■ WHAT THE EXERCISE ASKS
Update the lines below by replacing every "Screen dimensions" with "Display size", leaving everything else unchanged.

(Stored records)
▼
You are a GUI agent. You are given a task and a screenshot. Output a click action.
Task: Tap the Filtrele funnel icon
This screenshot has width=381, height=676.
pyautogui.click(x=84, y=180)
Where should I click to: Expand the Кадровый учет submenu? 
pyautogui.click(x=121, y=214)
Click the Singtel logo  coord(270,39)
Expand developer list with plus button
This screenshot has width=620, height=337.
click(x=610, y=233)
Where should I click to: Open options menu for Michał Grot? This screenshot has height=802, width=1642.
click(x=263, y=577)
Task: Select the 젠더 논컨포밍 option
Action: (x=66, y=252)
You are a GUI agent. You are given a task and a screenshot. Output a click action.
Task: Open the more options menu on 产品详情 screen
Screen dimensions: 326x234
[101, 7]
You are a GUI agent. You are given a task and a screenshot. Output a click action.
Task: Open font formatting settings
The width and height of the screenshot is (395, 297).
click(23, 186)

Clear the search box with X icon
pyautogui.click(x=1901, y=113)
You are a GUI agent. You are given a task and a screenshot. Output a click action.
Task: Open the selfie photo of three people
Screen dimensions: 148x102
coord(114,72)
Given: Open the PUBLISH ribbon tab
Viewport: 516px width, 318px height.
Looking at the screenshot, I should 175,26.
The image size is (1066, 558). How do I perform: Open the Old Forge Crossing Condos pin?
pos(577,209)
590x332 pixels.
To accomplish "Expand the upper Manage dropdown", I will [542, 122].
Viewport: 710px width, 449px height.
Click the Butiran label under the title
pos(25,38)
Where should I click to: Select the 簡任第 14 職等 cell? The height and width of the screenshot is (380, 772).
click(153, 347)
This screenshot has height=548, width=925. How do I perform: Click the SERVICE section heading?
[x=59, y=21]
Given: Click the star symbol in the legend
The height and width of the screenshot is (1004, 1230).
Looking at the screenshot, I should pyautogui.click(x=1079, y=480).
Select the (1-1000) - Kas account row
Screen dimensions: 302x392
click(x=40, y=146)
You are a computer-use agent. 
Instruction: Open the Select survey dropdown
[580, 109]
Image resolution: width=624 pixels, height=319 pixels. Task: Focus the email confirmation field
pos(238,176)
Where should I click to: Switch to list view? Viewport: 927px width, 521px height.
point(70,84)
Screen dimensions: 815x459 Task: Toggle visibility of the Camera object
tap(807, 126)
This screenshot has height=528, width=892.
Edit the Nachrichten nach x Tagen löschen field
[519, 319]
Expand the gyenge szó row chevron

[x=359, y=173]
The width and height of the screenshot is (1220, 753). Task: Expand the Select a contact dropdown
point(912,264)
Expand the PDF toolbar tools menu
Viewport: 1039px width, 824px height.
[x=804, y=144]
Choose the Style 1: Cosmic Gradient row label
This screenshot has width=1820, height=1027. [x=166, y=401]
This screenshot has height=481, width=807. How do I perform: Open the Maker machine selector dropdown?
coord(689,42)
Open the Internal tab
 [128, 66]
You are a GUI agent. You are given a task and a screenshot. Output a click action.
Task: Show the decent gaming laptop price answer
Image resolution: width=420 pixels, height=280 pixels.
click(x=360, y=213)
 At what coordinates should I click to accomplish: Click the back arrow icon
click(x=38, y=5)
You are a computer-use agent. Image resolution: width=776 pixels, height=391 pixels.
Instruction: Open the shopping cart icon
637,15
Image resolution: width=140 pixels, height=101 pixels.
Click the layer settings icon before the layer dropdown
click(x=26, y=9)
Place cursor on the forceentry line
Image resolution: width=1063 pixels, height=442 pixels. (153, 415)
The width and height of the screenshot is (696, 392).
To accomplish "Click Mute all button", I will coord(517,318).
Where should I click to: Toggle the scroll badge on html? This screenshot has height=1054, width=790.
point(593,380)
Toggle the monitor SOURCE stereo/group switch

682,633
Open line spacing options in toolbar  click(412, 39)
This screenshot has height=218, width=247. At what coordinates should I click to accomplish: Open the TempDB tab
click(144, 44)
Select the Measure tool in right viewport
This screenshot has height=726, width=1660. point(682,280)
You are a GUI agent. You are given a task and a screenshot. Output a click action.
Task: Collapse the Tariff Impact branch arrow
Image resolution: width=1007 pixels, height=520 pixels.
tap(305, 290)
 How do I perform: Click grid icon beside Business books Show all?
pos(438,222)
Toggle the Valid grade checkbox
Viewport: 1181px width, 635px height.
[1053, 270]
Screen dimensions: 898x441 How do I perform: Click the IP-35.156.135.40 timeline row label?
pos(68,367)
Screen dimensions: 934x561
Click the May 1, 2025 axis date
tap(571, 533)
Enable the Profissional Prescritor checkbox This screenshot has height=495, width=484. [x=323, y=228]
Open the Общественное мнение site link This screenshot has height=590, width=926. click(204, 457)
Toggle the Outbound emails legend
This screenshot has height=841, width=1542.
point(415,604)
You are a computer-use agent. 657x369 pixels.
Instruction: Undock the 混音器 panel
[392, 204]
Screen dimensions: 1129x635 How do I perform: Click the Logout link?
▲
■ RESPONSE TO THE TASK
You are a GUI agent. You are given a task and a screenshot. Output a click action.
Task: Tap the Filtrele funnel icon
This screenshot has width=381, height=676.
pyautogui.click(x=84, y=180)
Where should I click to: Expand the Кадровый учет submenu? 
pyautogui.click(x=121, y=214)
Click the Singtel logo  coord(270,39)
Expand developer list with plus button
This screenshot has width=620, height=337.
click(x=610, y=233)
Where should I click to: Open options menu for Michał Grot? This screenshot has height=802, width=1642.
click(x=263, y=577)
Task: Select the 젠더 논컨포밍 option
Action: (x=66, y=252)
You are a GUI agent. You are given a task and a screenshot. Output a click action.
Task: Open the more options menu on 产品详情 screen
Display size: 326x234
[101, 7]
You are a GUI agent. You are given a task and a screenshot. Output a click action.
Task: Open font formatting settings
The width and height of the screenshot is (395, 297).
click(23, 186)

Clear the search box with X icon
pyautogui.click(x=1901, y=113)
You are a GUI agent. You are given a task and a screenshot. Output a click action.
Task: Open the selfie photo of three people
Display size: 148x102
coord(114,72)
Given: Open the PUBLISH ribbon tab
Viewport: 516px width, 318px height.
Looking at the screenshot, I should 175,26.
The image size is (1066, 558). How do I perform: Open the Old Forge Crossing Condos pin?
pos(577,209)
590x332 pixels.
To accomplish "Expand the upper Manage dropdown", I will [542, 122].
Viewport: 710px width, 449px height.
Click the Butiran label under the title
pos(25,38)
Where should I click to: Select the 簡任第 14 職等 cell? The height and width of the screenshot is (380, 772).
click(153, 347)
This screenshot has height=548, width=925. How do I perform: Click the SERVICE section heading?
[x=59, y=21]
Given: Click the star symbol in the legend
The height and width of the screenshot is (1004, 1230).
Looking at the screenshot, I should pyautogui.click(x=1079, y=480).
Select the (1-1000) - Kas account row
Display size: 302x392
click(x=40, y=146)
You are a computer-use agent. 
Instruction: Open the Select survey dropdown
[580, 109]
Image resolution: width=624 pixels, height=319 pixels. Task: Focus the email confirmation field
pos(238,176)
Where should I click to: Switch to list view? Viewport: 927px width, 521px height.
point(70,84)
Display size: 815x459 Task: Toggle visibility of the Camera object
tap(807, 126)
This screenshot has height=528, width=892.
Edit the Nachrichten nach x Tagen löschen field
[519, 319]
Expand the gyenge szó row chevron

[x=359, y=173]
The width and height of the screenshot is (1220, 753). Task: Expand the Select a contact dropdown
point(912,264)
Expand the PDF toolbar tools menu
Viewport: 1039px width, 824px height.
[x=804, y=144]
Choose the Style 1: Cosmic Gradient row label
This screenshot has width=1820, height=1027. [x=166, y=401]
This screenshot has height=481, width=807. How do I perform: Open the Maker machine selector dropdown?
coord(689,42)
Open the Internal tab
 [128, 66]
You are a GUI agent. You are given a task and a screenshot. Output a click action.
Task: Show the decent gaming laptop price answer
Image resolution: width=420 pixels, height=280 pixels.
click(x=360, y=213)
 At what coordinates should I click to accomplish: Click the back arrow icon
click(x=38, y=5)
You are a computer-use agent. Image resolution: width=776 pixels, height=391 pixels.
Instruction: Open the shopping cart icon
637,15
Image resolution: width=140 pixels, height=101 pixels.
Click the layer settings icon before the layer dropdown
click(x=26, y=9)
Place cursor on the forceentry line
Image resolution: width=1063 pixels, height=442 pixels. (153, 415)
The width and height of the screenshot is (696, 392).
To accomplish "Click Mute all button", I will coord(517,318).
Where should I click to: Toggle the scroll badge on html? This screenshot has height=1054, width=790.
point(593,380)
Toggle the monitor SOURCE stereo/group switch

682,633
Open line spacing options in toolbar  click(412, 39)
This screenshot has height=218, width=247. At what coordinates should I click to accomplish: Open the TempDB tab
click(144, 44)
Select the Measure tool in right viewport
This screenshot has height=726, width=1660. point(682,280)
You are a GUI agent. You are given a task and a screenshot. Output a click action.
Task: Collapse the Tariff Impact branch arrow
Image resolution: width=1007 pixels, height=520 pixels.
tap(305, 290)
 How do I perform: Click grid icon beside Business books Show all?
pos(438,222)
Toggle the Valid grade checkbox
Viewport: 1181px width, 635px height.
[1053, 270]
Display size: 898x441 How do I perform: Click the IP-35.156.135.40 timeline row label?
pos(68,367)
Display size: 934x561
Click the May 1, 2025 axis date
tap(571, 533)
Enable the Profissional Prescritor checkbox This screenshot has height=495, width=484. [x=323, y=228]
Open the Общественное мнение site link This screenshot has height=590, width=926. click(204, 457)
Toggle the Outbound emails legend
This screenshot has height=841, width=1542.
point(415,604)
You are a computer-use agent. 657x369 pixels.
Instruction: Undock the 混音器 panel
[392, 204]
Display size: 1129x635 How do I perform: Click the Logout link?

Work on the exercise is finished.